Articulating Our Purpose
As we sought to clearly and simply articulate the tenets of our brand and culture, we turned to a new messaging framework called “Purpose-Way-Impact” or PWI – a contemporary alternative to the stale old “Mission, Vision and Values” framework that’s typically neither inspiring nor memorable. Based on the metaphor of a three-stage rocket, PWI cuts through the jargon to yield tight, memorable, and compelling statements of “why we’re here,” “how we operate,” and “what it means for the world.” The three statements were developed in a facilitated workshop where senior leadership team members joined together to express our highest ideals in a manner that rallies both internal and external audiences.
Defining the Actions Necessary for Delivering a World-Class Experience
To make sure all of the above principles and messages were actionable within the organization, we defined a set of four key behaviors that leaders can model… and employees can emulate. Developed in a workshop with the entire leadership team, these behaviors – “Take Extreme Ownership” and “Collaborate Before We Escalate” are two examples – were designed to maximize communication and interactions across all acquired teams and locations to bring all DataBank team members together as one cohesive operating unit.Staying True to Ourselves
Finally, to ensure that all of this work is positively affirmed, we’ve developed a quarterly company-wide survey to measure the overall health of our culture and our adherence to the four key behaviors. This will allow us to determine whether we’re staying true to our ideals, where we’re getting better, and where we need improvement. Survey results will be unpacked in detail in quarterly leadership meetings and shared with the entire company so everyone can see how we’re doing.
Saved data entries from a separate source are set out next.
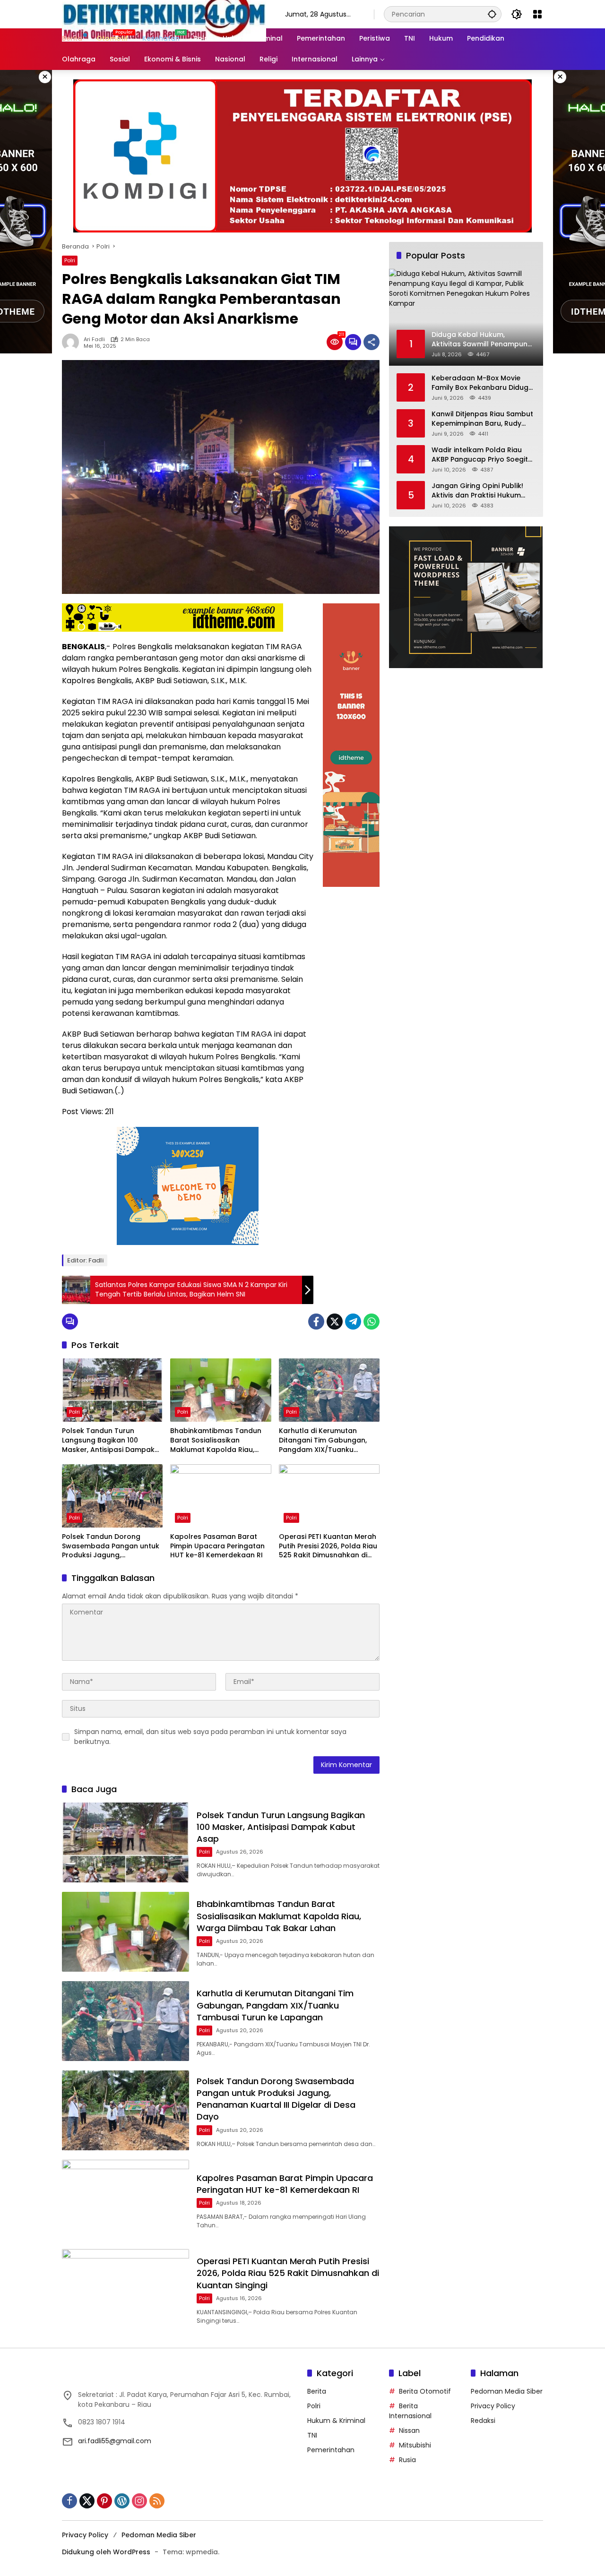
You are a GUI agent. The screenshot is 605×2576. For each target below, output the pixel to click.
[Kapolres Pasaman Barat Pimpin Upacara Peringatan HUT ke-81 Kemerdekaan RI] (220, 1496)
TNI (312, 2435)
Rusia (407, 2459)
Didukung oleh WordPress (106, 2552)
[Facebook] (316, 1322)
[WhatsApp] (371, 1322)
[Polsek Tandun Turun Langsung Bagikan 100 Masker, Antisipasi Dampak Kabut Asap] (112, 1390)
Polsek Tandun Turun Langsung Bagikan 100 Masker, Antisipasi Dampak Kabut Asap (108, 1440)
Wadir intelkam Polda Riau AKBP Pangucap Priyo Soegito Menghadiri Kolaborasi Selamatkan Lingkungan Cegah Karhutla (482, 455)
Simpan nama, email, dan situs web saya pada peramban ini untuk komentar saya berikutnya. (210, 1736)
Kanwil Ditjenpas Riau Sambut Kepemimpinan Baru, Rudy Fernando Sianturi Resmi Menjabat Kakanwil (482, 419)
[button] (492, 14)
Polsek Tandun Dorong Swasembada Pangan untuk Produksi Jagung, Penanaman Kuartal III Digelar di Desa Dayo (110, 1546)
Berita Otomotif (425, 2391)
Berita (316, 2391)
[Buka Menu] (537, 14)
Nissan (409, 2430)
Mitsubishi (415, 2445)
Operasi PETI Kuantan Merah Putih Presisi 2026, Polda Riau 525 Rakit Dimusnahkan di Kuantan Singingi (328, 1546)
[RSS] (156, 2500)
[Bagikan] (371, 342)
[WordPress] (122, 2500)
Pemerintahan (330, 2450)
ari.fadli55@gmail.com (114, 2441)
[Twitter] (335, 1322)
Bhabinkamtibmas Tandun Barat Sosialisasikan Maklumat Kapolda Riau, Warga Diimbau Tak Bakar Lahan (215, 1440)
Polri (69, 260)
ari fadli (94, 339)
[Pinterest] (104, 2500)
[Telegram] (353, 1322)
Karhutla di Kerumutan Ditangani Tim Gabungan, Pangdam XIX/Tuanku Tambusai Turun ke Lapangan (323, 1440)
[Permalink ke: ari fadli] (73, 342)
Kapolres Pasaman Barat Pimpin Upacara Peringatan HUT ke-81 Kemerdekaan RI (217, 1546)
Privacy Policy (493, 2406)
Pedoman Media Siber (507, 2391)
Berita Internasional (410, 2411)
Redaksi (483, 2420)
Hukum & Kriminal (336, 2420)
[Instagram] (139, 2500)
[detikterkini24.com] (164, 13)
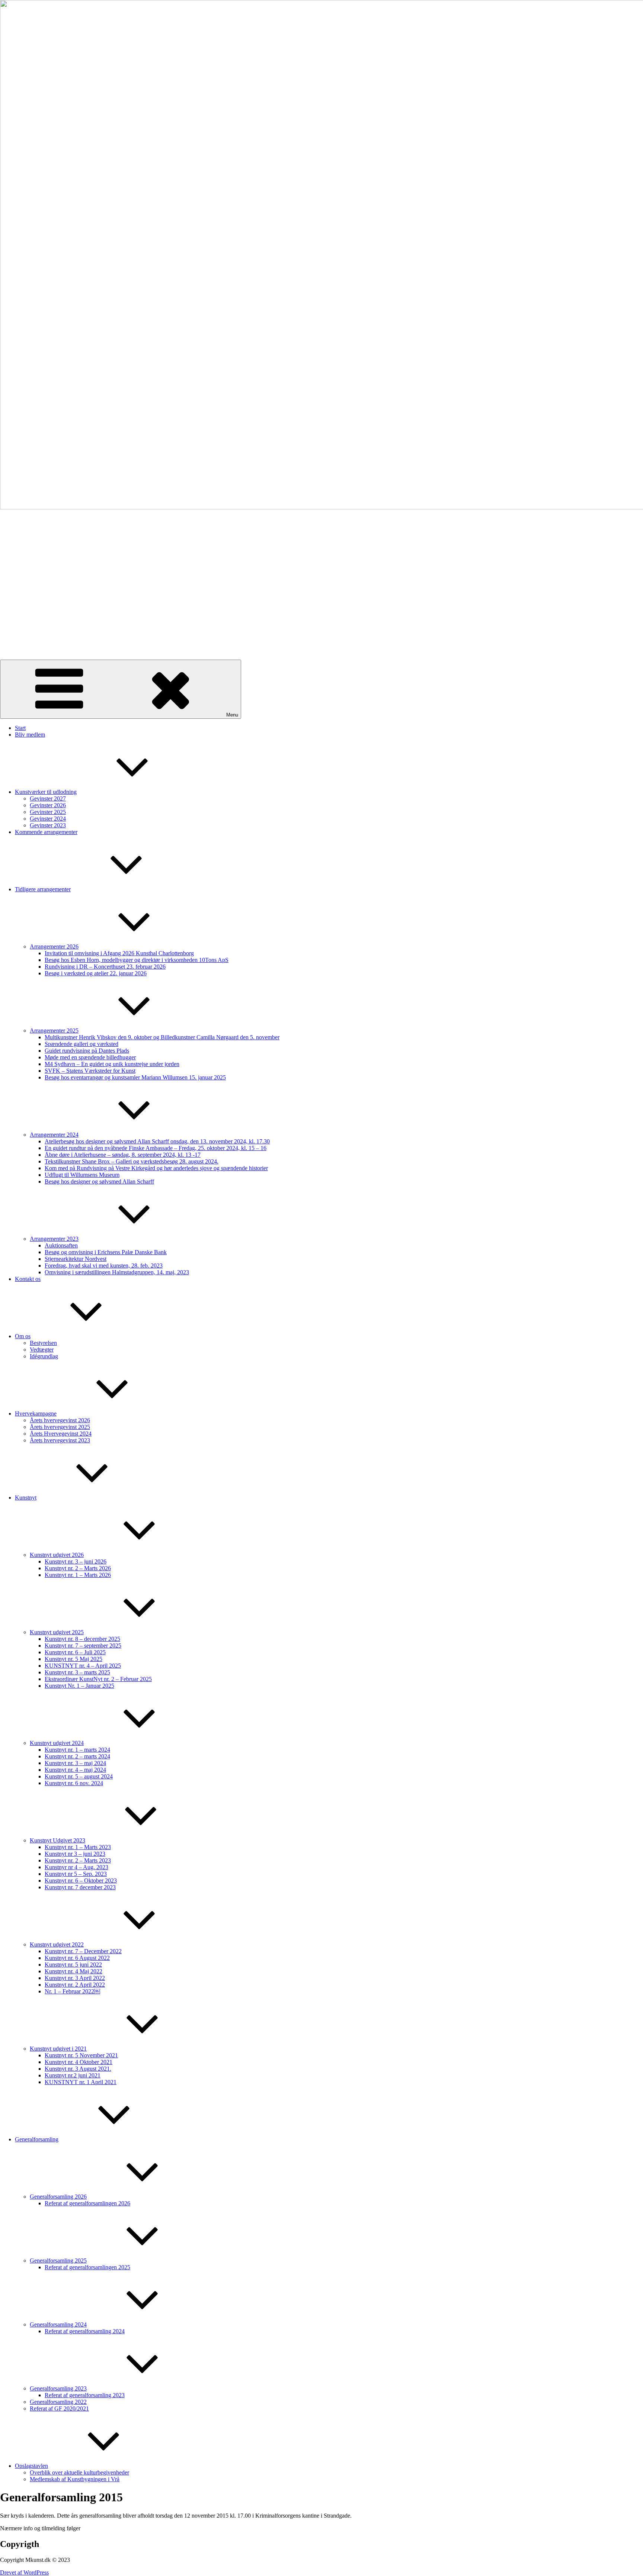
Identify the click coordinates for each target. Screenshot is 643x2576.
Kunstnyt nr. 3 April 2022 (75, 1978)
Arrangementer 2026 (54, 946)
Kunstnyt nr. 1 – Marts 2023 (78, 1847)
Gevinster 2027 (48, 798)
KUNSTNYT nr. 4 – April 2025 (83, 1665)
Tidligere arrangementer (43, 889)
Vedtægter (42, 1349)
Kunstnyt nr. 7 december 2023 (80, 1887)
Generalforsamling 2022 (58, 2402)
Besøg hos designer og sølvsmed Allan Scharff (99, 1181)
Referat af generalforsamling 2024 (85, 2331)
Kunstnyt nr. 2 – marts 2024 (77, 1756)
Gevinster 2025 (48, 812)
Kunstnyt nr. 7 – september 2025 (83, 1645)
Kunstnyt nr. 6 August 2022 (77, 1958)
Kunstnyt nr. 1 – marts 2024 (77, 1749)
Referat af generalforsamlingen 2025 (87, 2267)
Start (20, 728)
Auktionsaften (61, 1245)
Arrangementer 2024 (54, 1134)
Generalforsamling (36, 2139)
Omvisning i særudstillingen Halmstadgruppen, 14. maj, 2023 (117, 1272)
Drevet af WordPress (24, 2572)
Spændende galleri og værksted (81, 1044)
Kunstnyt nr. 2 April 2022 (75, 1984)
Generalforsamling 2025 (58, 2260)
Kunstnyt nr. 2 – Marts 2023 (78, 1860)
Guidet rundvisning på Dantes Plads (87, 1050)
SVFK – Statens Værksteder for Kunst (90, 1071)
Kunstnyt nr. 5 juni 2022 (73, 1964)
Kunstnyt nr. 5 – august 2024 (79, 1776)
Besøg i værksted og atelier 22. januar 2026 (96, 973)
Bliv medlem (30, 734)
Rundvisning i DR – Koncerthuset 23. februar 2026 (105, 966)
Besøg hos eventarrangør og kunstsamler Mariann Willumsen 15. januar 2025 (135, 1077)
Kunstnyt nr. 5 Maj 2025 (73, 1659)
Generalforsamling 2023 (58, 2388)
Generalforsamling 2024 (58, 2324)
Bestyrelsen (43, 1343)
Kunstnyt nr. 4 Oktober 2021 (78, 2062)
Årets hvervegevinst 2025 (60, 1427)
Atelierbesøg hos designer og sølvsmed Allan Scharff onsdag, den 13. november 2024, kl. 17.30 (157, 1141)
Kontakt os (28, 1279)
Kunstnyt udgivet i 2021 (58, 2048)
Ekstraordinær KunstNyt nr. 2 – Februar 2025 (98, 1679)
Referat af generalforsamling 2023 (85, 2395)
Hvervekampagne (36, 1413)
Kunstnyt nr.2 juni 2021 (72, 2075)
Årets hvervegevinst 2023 (60, 1440)
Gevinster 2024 (48, 818)
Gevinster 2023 (48, 825)
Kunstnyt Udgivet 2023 (57, 1840)
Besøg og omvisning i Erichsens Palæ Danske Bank (106, 1252)
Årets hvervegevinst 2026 (60, 1420)
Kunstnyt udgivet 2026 (57, 1555)
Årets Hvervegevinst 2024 (61, 1433)
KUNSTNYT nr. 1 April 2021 (80, 2082)
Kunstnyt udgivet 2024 (57, 1743)
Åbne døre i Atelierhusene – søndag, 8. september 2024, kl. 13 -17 (123, 1155)
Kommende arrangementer (46, 832)
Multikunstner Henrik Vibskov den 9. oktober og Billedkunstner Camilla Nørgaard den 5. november (162, 1037)
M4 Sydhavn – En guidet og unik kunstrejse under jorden (112, 1064)
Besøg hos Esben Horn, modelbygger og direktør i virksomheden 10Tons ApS (136, 960)
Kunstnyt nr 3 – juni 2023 (75, 1854)
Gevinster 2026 (48, 805)
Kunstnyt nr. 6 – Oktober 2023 (81, 1880)
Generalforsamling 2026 (58, 2196)
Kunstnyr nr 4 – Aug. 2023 (76, 1867)
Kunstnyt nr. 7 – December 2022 (83, 1951)
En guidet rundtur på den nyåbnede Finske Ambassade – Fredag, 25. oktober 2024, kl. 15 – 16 (155, 1148)
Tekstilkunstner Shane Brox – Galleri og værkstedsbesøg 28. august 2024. (131, 1161)
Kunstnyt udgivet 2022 (57, 1944)
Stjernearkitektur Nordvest (75, 1259)
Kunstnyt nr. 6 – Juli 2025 (75, 1652)
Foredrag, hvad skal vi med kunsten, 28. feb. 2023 (104, 1265)
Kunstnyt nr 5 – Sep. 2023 (76, 1874)
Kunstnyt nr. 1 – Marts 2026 (78, 1575)
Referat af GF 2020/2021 (59, 2408)
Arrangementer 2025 (54, 1030)
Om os (23, 1336)
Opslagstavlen (31, 2466)
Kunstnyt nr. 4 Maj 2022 (73, 1971)
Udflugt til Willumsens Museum (82, 1175)
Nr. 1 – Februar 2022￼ (72, 1991)
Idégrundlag (44, 1356)
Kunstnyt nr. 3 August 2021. (78, 2068)
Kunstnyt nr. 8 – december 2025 (82, 1639)
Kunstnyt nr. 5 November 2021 (81, 2055)
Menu (232, 715)
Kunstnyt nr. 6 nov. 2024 (74, 1783)
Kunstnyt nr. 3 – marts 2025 (77, 1672)
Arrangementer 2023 (54, 1239)
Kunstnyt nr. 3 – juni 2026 (75, 1561)
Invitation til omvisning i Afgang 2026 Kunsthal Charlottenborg (119, 953)
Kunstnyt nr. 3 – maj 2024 (75, 1763)
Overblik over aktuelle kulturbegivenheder (79, 2472)
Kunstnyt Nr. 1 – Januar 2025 (79, 1686)
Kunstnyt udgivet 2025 (57, 1632)
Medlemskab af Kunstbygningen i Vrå (74, 2479)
The Keystone to Our Continued Success
At this point, it should be clear to all that we’ve invested heavily in truly understanding ourselves and defining the essential messages and behaviors that make DataBank an ideal partner for taking the worry out of managing mission-critical IT infrastructures. This is both our purpose on this planet and a goal against which we must continually make measurable progress.
According to Martynek, “If you ask me to identify the one single thing that is most critical to our success, my answer would be our corporate culture. It has the power to unify our team, drive our business, and set us apart in a sea of ‘vanilla’ data centers.” He adds, “It’s the cornerstone of our aspirations to truly be the ‘Data Center Evolved.’ And as we continue to grow through organic growth and M&A, our strong culture will be a key advantage in ensuring that we never lose sight of our purpose to support our customer’s mission critical data center requirements.”